Un quart des quartiers est en plus forte difficulté que les autres quartiers prioritaires régionaux fin 2009. Au sein de ces quartiers, le revenu médian est inférieur à 9 000 euros, soit presque moitié moins que le revenu médian de l’ensemble de la population de la région (17 400 euros). Les Zus de priorité 1 constituent les deux tiers de ce groupe de quartiers. Avec 7 quartiers Zus de priorité 1 parmi ses 12 quartiers, le département des Ardennes est le département le plus impacté avec 42 % de ses quartiers dans ce groupe. Les quartiers de l’Aube y sont également surreprésentés (4 des 11 quartiers du département).

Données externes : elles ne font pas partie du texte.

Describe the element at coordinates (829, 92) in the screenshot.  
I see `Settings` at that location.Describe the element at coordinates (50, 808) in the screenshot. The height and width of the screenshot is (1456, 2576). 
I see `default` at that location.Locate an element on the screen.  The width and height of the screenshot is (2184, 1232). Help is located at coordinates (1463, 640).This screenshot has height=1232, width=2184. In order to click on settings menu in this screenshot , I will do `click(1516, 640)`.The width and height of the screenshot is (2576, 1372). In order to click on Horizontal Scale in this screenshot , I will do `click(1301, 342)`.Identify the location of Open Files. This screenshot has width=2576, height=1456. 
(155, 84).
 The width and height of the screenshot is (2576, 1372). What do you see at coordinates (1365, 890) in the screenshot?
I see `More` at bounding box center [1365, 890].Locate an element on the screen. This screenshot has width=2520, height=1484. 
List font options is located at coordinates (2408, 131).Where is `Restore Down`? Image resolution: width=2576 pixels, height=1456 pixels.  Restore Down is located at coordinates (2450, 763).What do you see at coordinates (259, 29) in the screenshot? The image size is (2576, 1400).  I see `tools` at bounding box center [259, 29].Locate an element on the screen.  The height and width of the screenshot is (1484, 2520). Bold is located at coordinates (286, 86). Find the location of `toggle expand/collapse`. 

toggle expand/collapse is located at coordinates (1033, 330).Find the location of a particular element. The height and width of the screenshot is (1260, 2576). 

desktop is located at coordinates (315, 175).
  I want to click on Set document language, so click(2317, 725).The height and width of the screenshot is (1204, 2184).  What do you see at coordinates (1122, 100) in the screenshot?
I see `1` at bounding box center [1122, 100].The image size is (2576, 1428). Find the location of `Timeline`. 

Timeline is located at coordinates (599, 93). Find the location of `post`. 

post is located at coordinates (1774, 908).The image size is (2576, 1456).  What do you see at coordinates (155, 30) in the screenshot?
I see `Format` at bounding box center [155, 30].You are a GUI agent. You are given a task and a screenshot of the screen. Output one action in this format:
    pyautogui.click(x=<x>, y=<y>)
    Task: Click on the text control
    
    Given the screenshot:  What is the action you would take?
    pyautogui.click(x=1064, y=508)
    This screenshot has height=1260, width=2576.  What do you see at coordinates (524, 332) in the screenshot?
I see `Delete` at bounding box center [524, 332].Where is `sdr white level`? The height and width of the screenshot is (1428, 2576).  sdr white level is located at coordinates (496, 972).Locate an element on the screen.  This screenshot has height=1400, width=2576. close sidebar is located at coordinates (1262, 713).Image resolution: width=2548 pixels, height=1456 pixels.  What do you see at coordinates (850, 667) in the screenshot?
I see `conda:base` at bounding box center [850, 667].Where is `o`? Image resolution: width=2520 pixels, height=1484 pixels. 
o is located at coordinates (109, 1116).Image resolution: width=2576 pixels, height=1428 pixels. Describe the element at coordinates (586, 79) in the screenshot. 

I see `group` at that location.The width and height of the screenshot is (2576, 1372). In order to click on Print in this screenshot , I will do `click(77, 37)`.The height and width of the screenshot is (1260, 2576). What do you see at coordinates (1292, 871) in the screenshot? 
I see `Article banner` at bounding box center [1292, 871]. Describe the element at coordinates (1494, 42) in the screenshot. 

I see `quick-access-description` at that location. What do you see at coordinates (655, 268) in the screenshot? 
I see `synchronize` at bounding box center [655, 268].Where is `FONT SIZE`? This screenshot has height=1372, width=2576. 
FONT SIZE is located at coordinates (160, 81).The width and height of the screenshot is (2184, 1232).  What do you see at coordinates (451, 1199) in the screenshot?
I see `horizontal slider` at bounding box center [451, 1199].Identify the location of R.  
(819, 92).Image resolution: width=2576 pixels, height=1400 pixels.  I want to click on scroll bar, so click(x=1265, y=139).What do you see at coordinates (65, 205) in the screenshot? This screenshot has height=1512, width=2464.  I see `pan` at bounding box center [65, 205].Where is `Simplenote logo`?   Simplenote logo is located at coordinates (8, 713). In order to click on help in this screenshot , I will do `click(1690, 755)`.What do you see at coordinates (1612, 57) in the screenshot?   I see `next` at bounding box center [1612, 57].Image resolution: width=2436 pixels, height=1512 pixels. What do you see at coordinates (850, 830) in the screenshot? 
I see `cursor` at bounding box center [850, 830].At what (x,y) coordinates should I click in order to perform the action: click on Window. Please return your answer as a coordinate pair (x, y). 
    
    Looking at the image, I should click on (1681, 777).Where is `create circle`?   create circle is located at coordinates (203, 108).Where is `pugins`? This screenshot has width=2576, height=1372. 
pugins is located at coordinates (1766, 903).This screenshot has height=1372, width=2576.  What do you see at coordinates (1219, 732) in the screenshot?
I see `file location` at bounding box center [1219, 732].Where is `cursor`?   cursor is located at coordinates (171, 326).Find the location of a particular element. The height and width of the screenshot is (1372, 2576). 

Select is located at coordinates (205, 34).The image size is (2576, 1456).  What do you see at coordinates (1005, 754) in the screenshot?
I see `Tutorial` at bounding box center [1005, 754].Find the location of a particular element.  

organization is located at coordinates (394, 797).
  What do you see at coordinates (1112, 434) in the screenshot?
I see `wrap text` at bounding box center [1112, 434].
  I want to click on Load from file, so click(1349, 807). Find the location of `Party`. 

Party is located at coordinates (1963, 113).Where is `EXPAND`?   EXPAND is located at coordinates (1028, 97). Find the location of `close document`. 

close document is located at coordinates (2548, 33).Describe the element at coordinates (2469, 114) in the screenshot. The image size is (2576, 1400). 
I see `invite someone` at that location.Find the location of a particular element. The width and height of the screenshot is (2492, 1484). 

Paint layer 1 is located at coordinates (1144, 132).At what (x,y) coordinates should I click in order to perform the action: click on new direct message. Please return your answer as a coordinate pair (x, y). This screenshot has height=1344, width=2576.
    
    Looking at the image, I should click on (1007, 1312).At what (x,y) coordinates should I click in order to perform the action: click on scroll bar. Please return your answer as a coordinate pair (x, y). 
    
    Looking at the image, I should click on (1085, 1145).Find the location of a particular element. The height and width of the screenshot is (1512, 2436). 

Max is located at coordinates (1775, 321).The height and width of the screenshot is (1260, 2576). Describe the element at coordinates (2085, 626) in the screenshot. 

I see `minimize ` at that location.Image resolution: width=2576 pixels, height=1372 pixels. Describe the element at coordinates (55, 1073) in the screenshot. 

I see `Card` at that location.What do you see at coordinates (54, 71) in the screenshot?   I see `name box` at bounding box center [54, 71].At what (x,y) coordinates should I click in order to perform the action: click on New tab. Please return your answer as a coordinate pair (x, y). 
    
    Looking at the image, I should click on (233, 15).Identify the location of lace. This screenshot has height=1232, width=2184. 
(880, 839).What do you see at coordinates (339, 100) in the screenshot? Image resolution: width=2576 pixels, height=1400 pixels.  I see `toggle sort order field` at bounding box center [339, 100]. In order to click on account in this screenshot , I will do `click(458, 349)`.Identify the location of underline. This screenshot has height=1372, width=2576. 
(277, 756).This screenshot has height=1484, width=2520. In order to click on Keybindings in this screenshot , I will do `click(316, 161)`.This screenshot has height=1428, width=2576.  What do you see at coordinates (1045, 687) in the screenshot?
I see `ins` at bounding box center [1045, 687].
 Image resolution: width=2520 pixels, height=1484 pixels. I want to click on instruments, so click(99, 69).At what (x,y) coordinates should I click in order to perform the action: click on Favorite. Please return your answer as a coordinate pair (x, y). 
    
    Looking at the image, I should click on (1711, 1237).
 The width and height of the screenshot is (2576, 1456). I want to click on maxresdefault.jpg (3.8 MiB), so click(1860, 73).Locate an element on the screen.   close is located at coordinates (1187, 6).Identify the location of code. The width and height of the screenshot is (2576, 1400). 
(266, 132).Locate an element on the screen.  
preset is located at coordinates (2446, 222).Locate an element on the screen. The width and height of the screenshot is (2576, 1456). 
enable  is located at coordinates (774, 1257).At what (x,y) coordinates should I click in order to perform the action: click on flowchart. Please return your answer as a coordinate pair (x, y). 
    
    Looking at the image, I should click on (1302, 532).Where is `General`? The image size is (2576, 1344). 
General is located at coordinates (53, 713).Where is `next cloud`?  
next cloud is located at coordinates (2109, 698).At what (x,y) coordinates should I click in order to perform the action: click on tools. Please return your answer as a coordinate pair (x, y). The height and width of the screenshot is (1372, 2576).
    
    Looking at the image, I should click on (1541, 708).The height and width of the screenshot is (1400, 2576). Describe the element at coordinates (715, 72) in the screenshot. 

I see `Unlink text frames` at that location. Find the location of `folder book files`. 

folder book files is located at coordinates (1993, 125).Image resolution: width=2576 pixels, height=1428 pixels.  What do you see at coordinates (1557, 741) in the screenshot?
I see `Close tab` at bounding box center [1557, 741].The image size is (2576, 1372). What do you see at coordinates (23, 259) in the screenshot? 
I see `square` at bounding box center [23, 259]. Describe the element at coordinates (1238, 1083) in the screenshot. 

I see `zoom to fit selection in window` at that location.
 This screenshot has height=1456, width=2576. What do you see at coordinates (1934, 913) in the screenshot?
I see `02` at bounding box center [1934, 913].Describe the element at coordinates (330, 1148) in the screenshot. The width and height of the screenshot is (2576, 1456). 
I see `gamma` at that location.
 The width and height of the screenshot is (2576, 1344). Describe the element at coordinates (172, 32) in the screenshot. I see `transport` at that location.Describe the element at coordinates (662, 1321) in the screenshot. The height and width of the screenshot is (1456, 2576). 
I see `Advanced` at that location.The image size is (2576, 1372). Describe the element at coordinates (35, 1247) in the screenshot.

Fin 2009, la moitié des quartiers de la région est en situation intermédiaire, avec un revenu médian compris entre 9 000 et 13 000 euros. Dans ce groupe, l’Aube connaît la situation la plus dégradée, avec 5 quartiers sur 6 disposant d’un revenu inférieur à 11 800 euros. À l’inverse, les 3 quartiers de la Haute-Marne ont tous un revenu supérieur à 11 800 euros. La répartition des quartiers de ce groupe est équilibrée dans la Marne. Les Ardennes comptent, en proportion, moins de quartiers dans cette tranche (33 %) que les autres départements.

Degré de priorisation des actions de l’État, tel qu’établi lors de la mise en place des Cucs en 2007, et difficultés observées sur les quartiers en 2009 concordent dans les situations les plus extrêmes, les plus favorables comme les plus dégradées. Cependant, l’objectif pour la politique de la ville, affirmé par la loi du 1er août 2003, vise à «réduire les inégalités sociales et les écarts de développement entre les territoires». Aussi, l’intensité des actions de l’État sur un quartier ne dépend pas uniquement du niveau absolu de ses difficultés, mais également de l’ampleur de la divergence entre la situation socio-économique de ce quartier et celle de la ville où il est inséré, ainsi que des inégalités au sein même du quartier.